Configuring SQL Server to encrypt connections between clients and the server. Encryption in transit protects credentials and query data from interception. TLS configuration is required by compliance frameworks and becomes a breaking-change requirement starting with SQL Server 2025, where Encrypt=Mandatory is enforced by default.
| Mode | What It Encrypts | When It Applies |
|---|---|---|
| Login packet only (default, pre-2025) | Authentication handshake only | Always — even without a certificate |
| Full session encryption | All traffic between client and server | When forced at the server or requested by the client |
Full session encryption requires a valid certificate installed on the SQL Server machine. Without a certificate, SQL Server generates a self-signed certificate at startup for login packet encryption only.
The certificate must meet all of the following:
- Issued to the server's fully qualified domain name (FQDN)
- Placed in the Local Computer > Personal certificate store
- The SQL Server service account has read permission on the certificate's private key
- Not expired
- Enhanced Key Usage includes Server Authentication (OID 1.3.6.1.5.5.7.3.1)
| Certificate Type | Pros | Cons |
|---|---|---|
| CA-issued (domain or public CA) | Trusted by all domain clients automatically | Requires certificate lifecycle management |
| Self-signed | Easy to create, no cost | Clients must explicitly trust it or use TrustServerCertificate=True — a compliance finding |
Use a CA-issued certificate in production.
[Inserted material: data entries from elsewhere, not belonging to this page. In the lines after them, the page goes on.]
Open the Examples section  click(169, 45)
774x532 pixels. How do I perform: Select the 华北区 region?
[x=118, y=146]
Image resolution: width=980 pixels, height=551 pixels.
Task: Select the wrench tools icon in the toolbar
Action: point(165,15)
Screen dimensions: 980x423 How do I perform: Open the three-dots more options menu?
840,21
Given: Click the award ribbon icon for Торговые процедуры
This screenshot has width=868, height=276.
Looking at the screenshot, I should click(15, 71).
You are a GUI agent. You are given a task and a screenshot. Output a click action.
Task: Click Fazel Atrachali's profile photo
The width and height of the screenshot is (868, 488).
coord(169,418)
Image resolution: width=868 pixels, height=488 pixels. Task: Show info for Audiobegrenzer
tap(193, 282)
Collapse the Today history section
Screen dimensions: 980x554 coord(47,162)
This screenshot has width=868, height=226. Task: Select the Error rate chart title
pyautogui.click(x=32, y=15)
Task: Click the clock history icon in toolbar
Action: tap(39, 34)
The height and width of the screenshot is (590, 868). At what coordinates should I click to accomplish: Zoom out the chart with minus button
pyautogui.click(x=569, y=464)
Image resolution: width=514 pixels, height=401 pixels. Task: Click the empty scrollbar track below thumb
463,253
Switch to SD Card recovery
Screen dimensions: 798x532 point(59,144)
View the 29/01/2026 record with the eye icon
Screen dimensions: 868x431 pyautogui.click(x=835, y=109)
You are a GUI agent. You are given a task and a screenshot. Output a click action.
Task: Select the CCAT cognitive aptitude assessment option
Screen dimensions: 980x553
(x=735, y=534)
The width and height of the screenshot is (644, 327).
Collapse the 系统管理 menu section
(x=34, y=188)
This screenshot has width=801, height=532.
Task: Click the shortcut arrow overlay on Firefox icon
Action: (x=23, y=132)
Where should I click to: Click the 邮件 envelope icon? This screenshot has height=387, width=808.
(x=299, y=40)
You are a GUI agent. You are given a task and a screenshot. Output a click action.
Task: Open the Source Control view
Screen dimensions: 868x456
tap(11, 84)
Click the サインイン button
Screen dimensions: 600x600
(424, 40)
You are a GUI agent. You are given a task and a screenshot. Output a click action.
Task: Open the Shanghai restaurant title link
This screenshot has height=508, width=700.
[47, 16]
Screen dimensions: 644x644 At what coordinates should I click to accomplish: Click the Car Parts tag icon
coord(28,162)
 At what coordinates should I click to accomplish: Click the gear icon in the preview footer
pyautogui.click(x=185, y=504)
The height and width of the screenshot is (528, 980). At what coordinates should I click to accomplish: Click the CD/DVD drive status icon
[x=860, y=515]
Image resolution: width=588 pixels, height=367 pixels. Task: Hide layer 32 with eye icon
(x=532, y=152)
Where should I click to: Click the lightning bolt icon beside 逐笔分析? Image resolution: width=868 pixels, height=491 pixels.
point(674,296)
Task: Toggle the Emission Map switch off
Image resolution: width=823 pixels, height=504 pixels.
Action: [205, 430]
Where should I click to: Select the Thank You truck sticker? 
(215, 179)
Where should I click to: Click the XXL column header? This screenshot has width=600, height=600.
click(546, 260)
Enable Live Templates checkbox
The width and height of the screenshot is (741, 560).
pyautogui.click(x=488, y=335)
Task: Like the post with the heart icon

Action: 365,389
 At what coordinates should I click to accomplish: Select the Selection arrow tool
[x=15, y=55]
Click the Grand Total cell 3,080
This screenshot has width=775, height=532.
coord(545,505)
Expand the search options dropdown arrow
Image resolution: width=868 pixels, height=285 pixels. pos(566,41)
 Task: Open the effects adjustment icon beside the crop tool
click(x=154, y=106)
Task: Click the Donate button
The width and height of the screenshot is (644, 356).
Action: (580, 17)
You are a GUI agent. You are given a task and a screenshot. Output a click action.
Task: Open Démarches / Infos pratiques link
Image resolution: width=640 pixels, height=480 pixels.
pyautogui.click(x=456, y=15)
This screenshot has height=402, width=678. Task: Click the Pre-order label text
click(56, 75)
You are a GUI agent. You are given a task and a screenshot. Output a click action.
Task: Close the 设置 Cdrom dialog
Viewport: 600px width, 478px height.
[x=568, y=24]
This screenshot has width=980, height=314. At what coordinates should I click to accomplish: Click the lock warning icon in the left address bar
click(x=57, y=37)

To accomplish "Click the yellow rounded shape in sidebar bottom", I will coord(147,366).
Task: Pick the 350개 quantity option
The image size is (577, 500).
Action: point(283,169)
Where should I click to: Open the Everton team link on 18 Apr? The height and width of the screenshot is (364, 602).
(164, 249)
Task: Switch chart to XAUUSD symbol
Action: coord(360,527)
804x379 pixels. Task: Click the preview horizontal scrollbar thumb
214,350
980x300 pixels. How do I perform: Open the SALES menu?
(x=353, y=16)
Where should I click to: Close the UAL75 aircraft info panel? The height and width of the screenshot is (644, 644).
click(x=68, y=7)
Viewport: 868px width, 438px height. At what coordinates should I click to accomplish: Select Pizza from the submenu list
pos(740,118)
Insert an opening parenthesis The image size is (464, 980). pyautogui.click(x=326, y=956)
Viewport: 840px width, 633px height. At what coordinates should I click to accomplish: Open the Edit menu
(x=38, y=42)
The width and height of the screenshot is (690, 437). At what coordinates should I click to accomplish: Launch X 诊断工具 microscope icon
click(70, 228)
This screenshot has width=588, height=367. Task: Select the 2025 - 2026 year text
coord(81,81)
Self-signed is acceptable for dev/test instances where client connection strings can be controlled.
$splatCert = @{
DnsName = $env:COMPUTERNAME, "$env:COMPUTERNAME.yourdomain.com"
CertStoreLocation = 'Cert:\LocalMachine\My'
KeyUsage = 'KeyEncipherment', 'DataEncipherment'
FriendlyName = 'SQL Server TLS'
NotAfter = (Get-Date).AddYears(3)
}
$cert = New-SelfSignedCertificate @splatCert
Write-Output "Thumbprint: $($cert.Thumbprint)"The SQL Server service account must be able to read the certificate's private key. Without this, SQL Server silently falls back to the auto-generated self-signed certificate.
# Get the service account name
$splatSvc = @{
ComputerName = $instance
EnableException = $true
}
$serviceAccount = (Get-DbaService @splatSvc |
Where-Object ServiceType -eq 'Engine').StartName
# Grant read access to the private key
$splatPrivKey = @{
ComputerName = $instance
Thumbprint = '<certificate-thumbprint>'
ServiceAccount = $serviceAccount
EnableException = $true
}
Set-DbaPrivateKeyAccess @splatPrivKey# dbatools handles the registry path automatically
$splatTls = @{
SqlInstance = $instance
Thumbprint = '<certificate-thumbprint>'
EnableException = $true
}
Set-DbaNetworkCertificate @splatTlsRestart the SQL Server service for the certificate change to take effect.
Once the certificate is in place, force all connections to encrypt:
$splatForce = @{
SqlInstance = $instance
EnableException = $true
}
Enable-DbaForceNetworkEncryption @splatForceAfter enabling, restart the SQL Server service. Test with a non-production instance first — all clients that connect without Encrypt=True in their connection string will fail.
Disable TLS 1.0 and 1.1 via Windows registry. This affects all SCHANNEL consumers on the machine, not just SQL Server.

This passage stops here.